Manifestantes foram às ruas na manhã deste domingo (14), em Salvador, para protestar contra o feminicídio e a violência contra mulheres. A mobilização começou às 10h, no Morro do Cristo, e seguiu até o Farol da Barra, onde participantes utilizaram o microfone para fazer declarações públicas.
O ato foi convocado pelo movimento Levante Mulheres Vivas e integrou uma mobilização nacional realizada em outras capitais no domingo (7), motivada pelo aumento dos assassinatos de mulheres por razão de gênero no Brasil. Dados do Monitor de Feminicídios no Brasil indicam que, entre janeiro e outubro de 2025, ao menos 5.582 feminicídios foram consumados ou tentados no país. Na Bahia, foram registrados 370 casos no período.
Durante a passeata, pessoas de diferentes idades carregaram cartazes com frases como “a mão que te acaricia é a mesma que te mata” e “quantas mulheres mais precisam gritar para vocês ouvirem?”, além de entoarem gritos contra a violência de gênero. O grupo Divas de Batom participou do ato com um banner que dizia “violência contra a mulher não tem desculpa, tem lei! Agredir uma mulher é crime e dá cadeia!”.
A idealizadora do coletivo, Rosângela Madureira, de 54 anos, afirmou, “Há oito anos a gente luta pela prevenção contra feminicídio. Porque nós não somos contra os homens. A gente é contra os covardes que cometem violência. E não adianta discutir violência contra mulheres sem a presença deles, que são o principal causador”.

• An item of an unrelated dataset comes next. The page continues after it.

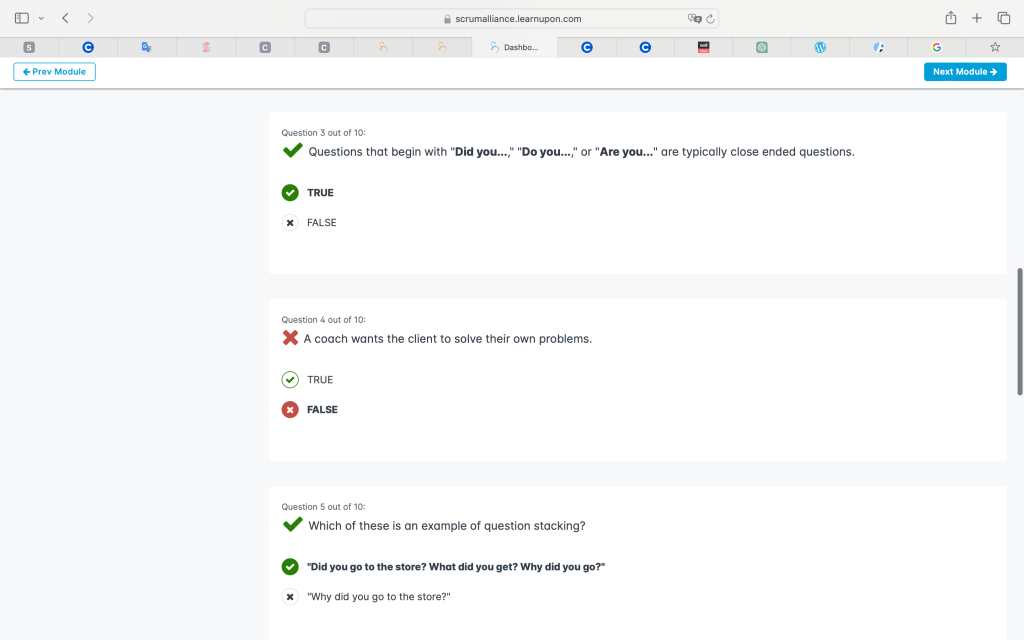Open the Share menu icon
1024x640 pixels.
(x=950, y=18)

Vítimas de feminicídio foram lembradas ao longo do percurso, entre elas Laina Santana Guedes, morta em agosto deste ano em Lauro de Freitas, e Rhianna Alves, mulher trans assassinada aos 18 anos em Luís Eduardo Magalhães, no dia 6 de dezembro. Relatos pessoais de violência doméstica também marcaram a mobilização.

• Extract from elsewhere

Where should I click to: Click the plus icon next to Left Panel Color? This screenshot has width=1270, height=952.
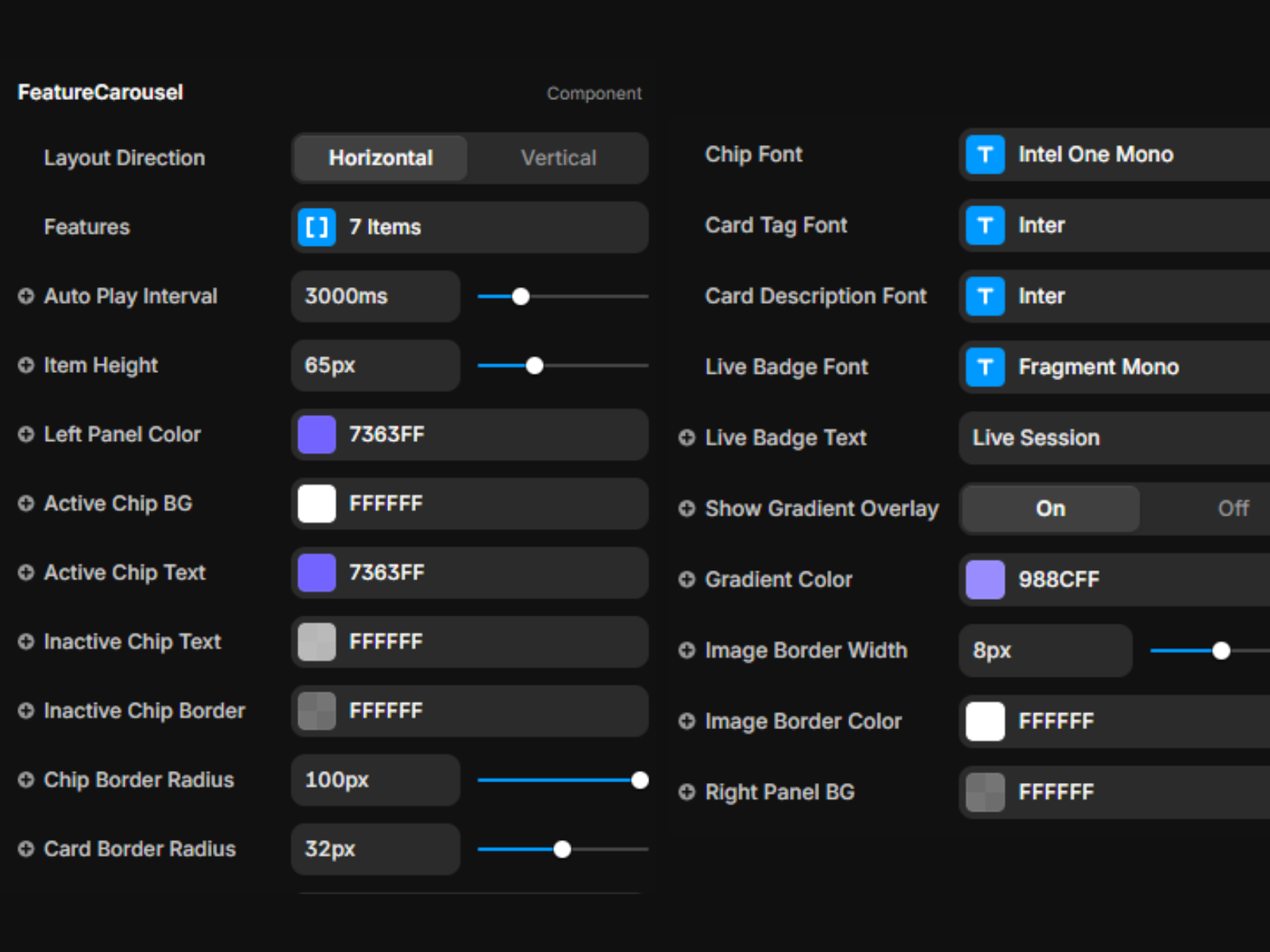(x=26, y=434)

Famílias participaram do ato com crianças, destacando a importância de discutir desde cedo temas relacionados à violência de gênero. Durante a manifestação, também houve protestos contra o chamado PL da Dosimetria e contra o marco temporal das terras indígenas.
Os organizadores reforçaram informações sobre canais de denúncia de violência contra mulheres, como o Ligue 180, o Disque 100, além dos telefones 190 e 181 da Polícia Militar da Bahia. Também foram citadas as Delegacias Especializadas de Atendimento à Mulher, os Núcleos Especiais de Atendimento à Mulher e a possibilidade de solicitação de medidas protetivas junto à Defensoria Pública.